The last two years have seen an explosion of interest in UFOs among mainstream media, but there’s been push back from conspiracy enthusiasts, and some military officials.
When Bill and Hillary Clinton came to Las Vegas in May to speak to a large audience on the Las Vegas Strip, their first stop was the Henderson home of former Senate Majority Leader Harry Reid. It’s the same path followed by many Democratic politicians and presidential candidates who visit Nevada, seeking guidance from the retired, but still-crafty senator.
Reid and the Clinton”s share an interest in a controversial subject — UFOs. As a presidential candidate in 2016, Hillary Clinton vowed to open up the Pentagon’s UFO files. And when Bill Clinton was still president, Reid asked him about UFOs during one White House visit.
George Knapp: “You discussed it with Bill Clinton. Don’t know if we can talk about this?”

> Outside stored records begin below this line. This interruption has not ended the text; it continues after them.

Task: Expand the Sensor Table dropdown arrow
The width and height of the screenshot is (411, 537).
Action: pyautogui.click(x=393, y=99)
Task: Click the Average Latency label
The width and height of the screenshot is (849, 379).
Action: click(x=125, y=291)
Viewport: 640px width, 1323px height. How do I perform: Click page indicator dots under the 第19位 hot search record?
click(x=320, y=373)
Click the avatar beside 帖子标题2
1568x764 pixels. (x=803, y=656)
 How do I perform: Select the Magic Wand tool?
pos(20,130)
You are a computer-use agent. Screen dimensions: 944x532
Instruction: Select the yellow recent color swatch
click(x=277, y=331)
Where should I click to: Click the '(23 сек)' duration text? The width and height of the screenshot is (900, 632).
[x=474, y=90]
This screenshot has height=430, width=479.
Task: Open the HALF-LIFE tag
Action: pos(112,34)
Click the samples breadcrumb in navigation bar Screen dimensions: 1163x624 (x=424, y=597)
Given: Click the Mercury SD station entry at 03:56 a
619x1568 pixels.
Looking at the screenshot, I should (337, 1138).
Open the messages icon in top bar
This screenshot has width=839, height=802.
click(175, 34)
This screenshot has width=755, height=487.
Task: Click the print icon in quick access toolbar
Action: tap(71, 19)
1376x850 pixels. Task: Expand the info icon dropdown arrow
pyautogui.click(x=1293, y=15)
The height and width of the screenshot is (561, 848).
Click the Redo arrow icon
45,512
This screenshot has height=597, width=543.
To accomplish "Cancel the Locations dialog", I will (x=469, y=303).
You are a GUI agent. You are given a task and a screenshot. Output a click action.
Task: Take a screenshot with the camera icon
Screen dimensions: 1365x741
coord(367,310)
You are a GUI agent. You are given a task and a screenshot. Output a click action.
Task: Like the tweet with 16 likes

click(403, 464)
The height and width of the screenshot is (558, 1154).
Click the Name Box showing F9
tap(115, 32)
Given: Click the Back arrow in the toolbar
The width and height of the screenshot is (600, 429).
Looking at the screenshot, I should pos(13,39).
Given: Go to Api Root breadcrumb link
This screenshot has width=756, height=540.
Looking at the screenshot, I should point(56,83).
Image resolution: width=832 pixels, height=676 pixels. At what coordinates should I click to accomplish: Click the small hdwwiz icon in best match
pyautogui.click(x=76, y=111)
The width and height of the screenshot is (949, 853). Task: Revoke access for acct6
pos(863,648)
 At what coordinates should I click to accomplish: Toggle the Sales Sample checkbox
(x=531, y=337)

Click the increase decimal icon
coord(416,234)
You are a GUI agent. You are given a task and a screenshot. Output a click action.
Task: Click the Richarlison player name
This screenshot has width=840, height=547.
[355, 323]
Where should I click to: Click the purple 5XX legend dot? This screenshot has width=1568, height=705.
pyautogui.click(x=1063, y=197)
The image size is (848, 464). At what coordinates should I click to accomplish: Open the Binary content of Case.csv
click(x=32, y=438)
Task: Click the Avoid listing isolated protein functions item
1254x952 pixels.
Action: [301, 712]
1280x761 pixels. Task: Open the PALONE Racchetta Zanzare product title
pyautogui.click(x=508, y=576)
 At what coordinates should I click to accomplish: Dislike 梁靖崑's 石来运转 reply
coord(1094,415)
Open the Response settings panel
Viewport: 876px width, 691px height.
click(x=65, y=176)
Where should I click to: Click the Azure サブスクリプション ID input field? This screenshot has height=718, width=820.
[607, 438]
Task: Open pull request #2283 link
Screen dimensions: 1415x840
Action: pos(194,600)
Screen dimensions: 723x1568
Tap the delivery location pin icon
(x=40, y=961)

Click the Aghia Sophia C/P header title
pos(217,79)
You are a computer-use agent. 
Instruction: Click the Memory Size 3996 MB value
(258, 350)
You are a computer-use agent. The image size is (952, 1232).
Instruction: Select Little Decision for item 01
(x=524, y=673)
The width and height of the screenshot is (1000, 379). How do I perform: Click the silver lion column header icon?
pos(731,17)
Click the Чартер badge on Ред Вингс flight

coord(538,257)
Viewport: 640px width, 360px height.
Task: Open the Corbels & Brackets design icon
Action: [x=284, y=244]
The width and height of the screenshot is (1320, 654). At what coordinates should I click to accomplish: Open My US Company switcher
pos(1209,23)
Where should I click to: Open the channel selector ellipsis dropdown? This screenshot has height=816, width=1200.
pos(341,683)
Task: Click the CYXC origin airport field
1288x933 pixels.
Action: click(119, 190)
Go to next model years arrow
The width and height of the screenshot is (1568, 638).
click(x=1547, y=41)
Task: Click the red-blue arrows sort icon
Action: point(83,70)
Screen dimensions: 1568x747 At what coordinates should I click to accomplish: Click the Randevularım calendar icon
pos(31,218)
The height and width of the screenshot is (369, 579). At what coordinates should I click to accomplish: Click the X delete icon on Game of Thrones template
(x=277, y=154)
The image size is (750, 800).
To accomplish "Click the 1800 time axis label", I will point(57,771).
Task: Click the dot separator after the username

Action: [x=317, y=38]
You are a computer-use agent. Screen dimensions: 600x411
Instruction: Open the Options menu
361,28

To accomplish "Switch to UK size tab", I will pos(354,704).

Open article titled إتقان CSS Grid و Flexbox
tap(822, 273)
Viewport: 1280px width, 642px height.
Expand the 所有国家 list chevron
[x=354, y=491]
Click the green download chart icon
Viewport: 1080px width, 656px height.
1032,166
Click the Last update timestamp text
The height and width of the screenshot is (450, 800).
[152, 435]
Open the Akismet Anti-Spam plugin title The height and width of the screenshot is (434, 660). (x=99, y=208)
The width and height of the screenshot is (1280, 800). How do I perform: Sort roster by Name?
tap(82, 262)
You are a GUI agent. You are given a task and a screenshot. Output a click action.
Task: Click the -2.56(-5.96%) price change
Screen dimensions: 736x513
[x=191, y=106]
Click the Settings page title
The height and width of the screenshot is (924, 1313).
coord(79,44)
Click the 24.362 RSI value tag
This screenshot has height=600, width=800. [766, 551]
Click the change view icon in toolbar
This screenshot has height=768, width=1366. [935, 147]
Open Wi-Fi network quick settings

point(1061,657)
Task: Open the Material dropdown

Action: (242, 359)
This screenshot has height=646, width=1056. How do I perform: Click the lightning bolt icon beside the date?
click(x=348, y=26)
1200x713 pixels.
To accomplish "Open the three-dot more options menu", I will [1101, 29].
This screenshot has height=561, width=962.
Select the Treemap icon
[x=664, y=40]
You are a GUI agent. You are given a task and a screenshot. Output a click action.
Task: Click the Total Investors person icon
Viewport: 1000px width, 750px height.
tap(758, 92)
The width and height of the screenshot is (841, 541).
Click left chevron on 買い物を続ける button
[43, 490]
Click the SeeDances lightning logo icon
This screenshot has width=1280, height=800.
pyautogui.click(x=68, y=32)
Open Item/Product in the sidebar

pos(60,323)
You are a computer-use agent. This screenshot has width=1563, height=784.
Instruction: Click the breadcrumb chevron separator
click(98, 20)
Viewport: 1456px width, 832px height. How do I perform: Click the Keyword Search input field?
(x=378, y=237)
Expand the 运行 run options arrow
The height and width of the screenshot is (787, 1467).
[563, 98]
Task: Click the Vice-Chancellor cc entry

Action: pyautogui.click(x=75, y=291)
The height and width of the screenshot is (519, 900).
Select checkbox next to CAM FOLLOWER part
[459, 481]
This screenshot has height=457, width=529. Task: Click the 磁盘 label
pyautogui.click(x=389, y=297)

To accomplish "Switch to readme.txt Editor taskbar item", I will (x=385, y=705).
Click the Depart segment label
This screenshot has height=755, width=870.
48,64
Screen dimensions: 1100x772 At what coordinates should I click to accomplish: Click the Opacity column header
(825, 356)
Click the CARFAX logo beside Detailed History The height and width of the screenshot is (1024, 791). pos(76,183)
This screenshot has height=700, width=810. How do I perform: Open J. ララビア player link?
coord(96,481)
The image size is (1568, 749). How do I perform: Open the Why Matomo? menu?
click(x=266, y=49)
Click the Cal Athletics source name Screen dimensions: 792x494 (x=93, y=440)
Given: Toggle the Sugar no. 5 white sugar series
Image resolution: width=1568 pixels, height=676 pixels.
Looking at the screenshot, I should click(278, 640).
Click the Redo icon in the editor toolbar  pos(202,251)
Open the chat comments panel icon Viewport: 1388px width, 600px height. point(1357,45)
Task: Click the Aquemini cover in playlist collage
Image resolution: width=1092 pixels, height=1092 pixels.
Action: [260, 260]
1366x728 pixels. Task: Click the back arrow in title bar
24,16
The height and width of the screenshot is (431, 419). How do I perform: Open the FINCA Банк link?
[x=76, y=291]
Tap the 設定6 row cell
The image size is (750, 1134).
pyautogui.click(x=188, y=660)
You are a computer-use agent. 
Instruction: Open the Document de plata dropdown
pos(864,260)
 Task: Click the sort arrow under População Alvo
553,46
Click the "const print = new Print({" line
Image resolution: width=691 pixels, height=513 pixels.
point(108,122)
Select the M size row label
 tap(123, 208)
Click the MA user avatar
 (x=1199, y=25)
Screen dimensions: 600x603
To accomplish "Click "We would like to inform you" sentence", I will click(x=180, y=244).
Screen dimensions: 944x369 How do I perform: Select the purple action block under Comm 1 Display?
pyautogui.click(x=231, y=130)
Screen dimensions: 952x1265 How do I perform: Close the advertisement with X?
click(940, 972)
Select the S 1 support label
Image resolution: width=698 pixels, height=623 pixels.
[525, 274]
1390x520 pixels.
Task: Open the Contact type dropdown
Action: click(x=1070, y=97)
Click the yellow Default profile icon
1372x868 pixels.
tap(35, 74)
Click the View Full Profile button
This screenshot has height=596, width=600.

Harry Reid: “Yeah, yeah Bill is, one thing about President Clinton, no one ever said he wasn’t smart. He was and is an extremely intelligent man, and this is something he was interested in.”
Reid was cagey about whether the Clintons discussed UFOs during their recent visit, but told us the subject is definitely on the agenda for their next get together. Reid had similar conversations with other national figures during his years in the senate, including Senators Ted Stevens and Daniel Inouye, who lent their support to the creation of a secret Pentagon study of UFOs, as well as senator and former astronaut John Glenn.
Knapp: “Did he ever give you specifics about why?”
Reid: “Nope, nope, but he, I didn’t want to push him, but he was very interested.”
The UFO study that Reid initiated was largely carried out by a Nevada contractor, Bigelow Aerospace. After the contract ended, a scaled down version of the program continued within the Pentagon called Advanced Aerospace Threat Identification Program, or AATIP. In a 2009 letter to the Department of Defense, Reid tried to move AATIP into a more classified special access status. The sensitive letter was sent to only a handful of people, one of whom was a career intelligence officer named Lue Elizondo.
AATIP was one of his Pentagon assignments. In 2010, Elizondo became the point man for AATIP, though in recent statements, Pentagon spokespersons deny he ever worked for it. UFO critics have pounced on those claims. Reid says he is appalled but not surprised.
“We have a fringe group of people out there who want to control this. The so-called conspiratorial folks,” Reid said. “They don’t want anybody that’s based on facts involved in this. So what do they do? They go online and try to belittle Elizondo and me and anybody else that is trying to do it in a scientific way. Elizondo is a man with a great record serving our country and people should leave him alone. And one thing about him, he’s not backing off and I appreciate that very much.”
Knapp: “Would you say — definitely — he was working for AATIP trying to figure out UFO stuff?”
Reid: “That’s one of the things he did, yes.”
Although the Pentagon says AATIP ended in 2012, Reid has been informed it is ongoing and with greater resources than it had before. The U.S. Navy’s announcement that it will encourage UFO encounter reports by pilots and others is a key development, Reid said. It’s an indicator the subject is no longer taboo or a career killer. The ongoing wave of media interest has even convinced Reid’s most formidable skeptic — Mrs. Reid.
“So, my wife said maybe you aren’t crazy after all.”